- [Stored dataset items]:
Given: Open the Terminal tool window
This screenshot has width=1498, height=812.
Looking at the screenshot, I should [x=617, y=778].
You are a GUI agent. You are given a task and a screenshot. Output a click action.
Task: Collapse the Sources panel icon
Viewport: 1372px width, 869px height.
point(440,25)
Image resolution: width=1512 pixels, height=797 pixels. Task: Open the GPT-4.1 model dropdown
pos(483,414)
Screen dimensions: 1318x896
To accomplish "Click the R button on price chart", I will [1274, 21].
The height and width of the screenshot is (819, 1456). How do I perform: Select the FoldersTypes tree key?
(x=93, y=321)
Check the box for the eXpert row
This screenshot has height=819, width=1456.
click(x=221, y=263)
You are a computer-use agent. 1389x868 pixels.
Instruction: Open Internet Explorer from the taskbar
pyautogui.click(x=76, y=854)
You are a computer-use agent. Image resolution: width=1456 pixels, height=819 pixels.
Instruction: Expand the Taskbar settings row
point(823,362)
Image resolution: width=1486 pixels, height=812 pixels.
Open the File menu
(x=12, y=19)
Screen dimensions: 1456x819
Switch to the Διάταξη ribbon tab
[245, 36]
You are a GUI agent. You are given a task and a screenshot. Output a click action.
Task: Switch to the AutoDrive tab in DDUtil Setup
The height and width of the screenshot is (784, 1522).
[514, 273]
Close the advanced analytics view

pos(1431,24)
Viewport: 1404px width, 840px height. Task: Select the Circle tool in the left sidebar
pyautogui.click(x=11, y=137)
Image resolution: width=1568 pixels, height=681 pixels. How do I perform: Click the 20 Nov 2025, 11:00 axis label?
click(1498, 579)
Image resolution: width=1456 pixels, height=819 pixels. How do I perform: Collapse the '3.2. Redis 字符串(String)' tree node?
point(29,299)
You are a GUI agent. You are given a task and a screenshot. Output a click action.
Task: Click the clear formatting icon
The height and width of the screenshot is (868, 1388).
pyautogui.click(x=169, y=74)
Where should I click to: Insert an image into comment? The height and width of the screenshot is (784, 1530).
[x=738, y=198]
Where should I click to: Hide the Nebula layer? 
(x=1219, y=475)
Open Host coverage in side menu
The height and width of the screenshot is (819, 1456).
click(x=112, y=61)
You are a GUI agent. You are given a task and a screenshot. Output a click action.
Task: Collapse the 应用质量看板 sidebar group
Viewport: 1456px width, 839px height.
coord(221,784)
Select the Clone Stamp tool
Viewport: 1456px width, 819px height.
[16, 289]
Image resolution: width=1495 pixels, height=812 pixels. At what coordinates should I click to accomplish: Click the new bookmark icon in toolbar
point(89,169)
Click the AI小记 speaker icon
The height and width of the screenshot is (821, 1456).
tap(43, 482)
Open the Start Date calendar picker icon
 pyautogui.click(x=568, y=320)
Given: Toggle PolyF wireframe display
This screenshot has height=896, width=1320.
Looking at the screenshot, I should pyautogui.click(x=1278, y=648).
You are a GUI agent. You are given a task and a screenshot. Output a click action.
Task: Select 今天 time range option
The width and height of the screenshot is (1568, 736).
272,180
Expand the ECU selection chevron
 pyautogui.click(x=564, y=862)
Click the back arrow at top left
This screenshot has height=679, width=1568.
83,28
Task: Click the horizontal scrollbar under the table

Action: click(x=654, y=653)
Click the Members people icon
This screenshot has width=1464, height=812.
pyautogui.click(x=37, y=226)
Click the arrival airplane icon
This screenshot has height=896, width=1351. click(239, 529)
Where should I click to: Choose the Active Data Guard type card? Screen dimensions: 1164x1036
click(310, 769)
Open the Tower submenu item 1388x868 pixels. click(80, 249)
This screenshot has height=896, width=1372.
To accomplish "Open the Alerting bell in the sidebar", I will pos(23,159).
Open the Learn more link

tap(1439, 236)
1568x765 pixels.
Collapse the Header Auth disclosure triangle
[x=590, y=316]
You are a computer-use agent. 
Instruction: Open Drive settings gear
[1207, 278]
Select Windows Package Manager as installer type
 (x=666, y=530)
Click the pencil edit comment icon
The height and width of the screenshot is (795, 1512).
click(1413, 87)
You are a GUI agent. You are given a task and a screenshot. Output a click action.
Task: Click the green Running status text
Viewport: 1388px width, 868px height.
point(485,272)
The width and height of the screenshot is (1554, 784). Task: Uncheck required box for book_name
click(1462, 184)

- [TASK PROMPT]:
The data are to be transcribed in full, exactly as given.

- [ANSWER FOR THE TASK]:
Given: Open the Terminal tool window
This screenshot has width=1498, height=812.
Looking at the screenshot, I should [x=617, y=778].
You are a GUI agent. You are given a task and a screenshot. Output a click action.
Task: Collapse the Sources panel icon
Viewport: 1372px width, 869px height.
point(440,25)
Image resolution: width=1512 pixels, height=797 pixels. Task: Open the GPT-4.1 model dropdown
pos(483,414)
Screen dimensions: 1318x896
To accomplish "Click the R button on price chart", I will [1274, 21].
The height and width of the screenshot is (819, 1456). How do I perform: Select the FoldersTypes tree key?
(x=93, y=321)
Check the box for the eXpert row
This screenshot has height=819, width=1456.
click(x=221, y=263)
You are a computer-use agent. 1389x868 pixels.
Instruction: Open Internet Explorer from the taskbar
pyautogui.click(x=76, y=854)
You are a computer-use agent. Image resolution: width=1456 pixels, height=819 pixels.
Instruction: Expand the Taskbar settings row
point(823,362)
Image resolution: width=1486 pixels, height=812 pixels.
Open the File menu
(x=12, y=19)
Screen dimensions: 1456x819
Switch to the Διάταξη ribbon tab
[245, 36]
You are a GUI agent. You are given a task and a screenshot. Output a click action.
Task: Switch to the AutoDrive tab in DDUtil Setup
The height and width of the screenshot is (784, 1522).
[514, 273]
Close the advanced analytics view

pos(1431,24)
Viewport: 1404px width, 840px height. Task: Select the Circle tool in the left sidebar
pyautogui.click(x=11, y=137)
Image resolution: width=1568 pixels, height=681 pixels. How do I perform: Click the 20 Nov 2025, 11:00 axis label?
click(1498, 579)
Image resolution: width=1456 pixels, height=819 pixels. How do I perform: Collapse the '3.2. Redis 字符串(String)' tree node?
point(29,299)
You are a GUI agent. You are given a task and a screenshot. Output a click action.
Task: Click the clear formatting icon
The height and width of the screenshot is (868, 1388).
pyautogui.click(x=169, y=74)
Where should I click to: Insert an image into comment? The height and width of the screenshot is (784, 1530).
[x=738, y=198]
Where should I click to: Hide the Nebula layer? 
(x=1219, y=475)
Open Host coverage in side menu
The height and width of the screenshot is (819, 1456).
click(x=112, y=61)
You are a GUI agent. You are given a task and a screenshot. Output a click action.
Task: Collapse the 应用质量看板 sidebar group
Viewport: 1456px width, 839px height.
coord(221,784)
Select the Clone Stamp tool
Viewport: 1456px width, 819px height.
[16, 289]
Image resolution: width=1495 pixels, height=812 pixels. At what coordinates should I click to accomplish: Click the new bookmark icon in toolbar
point(89,169)
Click the AI小记 speaker icon
The height and width of the screenshot is (821, 1456).
tap(43, 482)
Open the Start Date calendar picker icon
 pyautogui.click(x=568, y=320)
Given: Toggle PolyF wireframe display
This screenshot has height=896, width=1320.
Looking at the screenshot, I should pyautogui.click(x=1278, y=648).
You are a GUI agent. You are given a task and a screenshot. Output a click action.
Task: Select 今天 time range option
The width and height of the screenshot is (1568, 736).
272,180
Expand the ECU selection chevron
 pyautogui.click(x=564, y=862)
Click the back arrow at top left
This screenshot has height=679, width=1568.
83,28
Task: Click the horizontal scrollbar under the table

Action: click(x=654, y=653)
Click the Members people icon
This screenshot has width=1464, height=812.
pyautogui.click(x=37, y=226)
Click the arrival airplane icon
This screenshot has height=896, width=1351. click(239, 529)
Where should I click to: Choose the Active Data Guard type card? Screen dimensions: 1164x1036
click(310, 769)
Open the Tower submenu item 1388x868 pixels. click(80, 249)
This screenshot has height=896, width=1372.
To accomplish "Open the Alerting bell in the sidebar", I will pos(23,159).
Open the Learn more link

tap(1439, 236)
1568x765 pixels.
Collapse the Header Auth disclosure triangle
[x=590, y=316]
You are a computer-use agent. 
Instruction: Open Drive settings gear
[1207, 278]
Select Windows Package Manager as installer type
 (x=666, y=530)
Click the pencil edit comment icon
The height and width of the screenshot is (795, 1512).
click(1413, 87)
You are a GUI agent. You are given a task and a screenshot. Output a click action.
Task: Click the green Running status text
Viewport: 1388px width, 868px height.
point(485,272)
The width and height of the screenshot is (1554, 784). Task: Uncheck required box for book_name
click(1462, 184)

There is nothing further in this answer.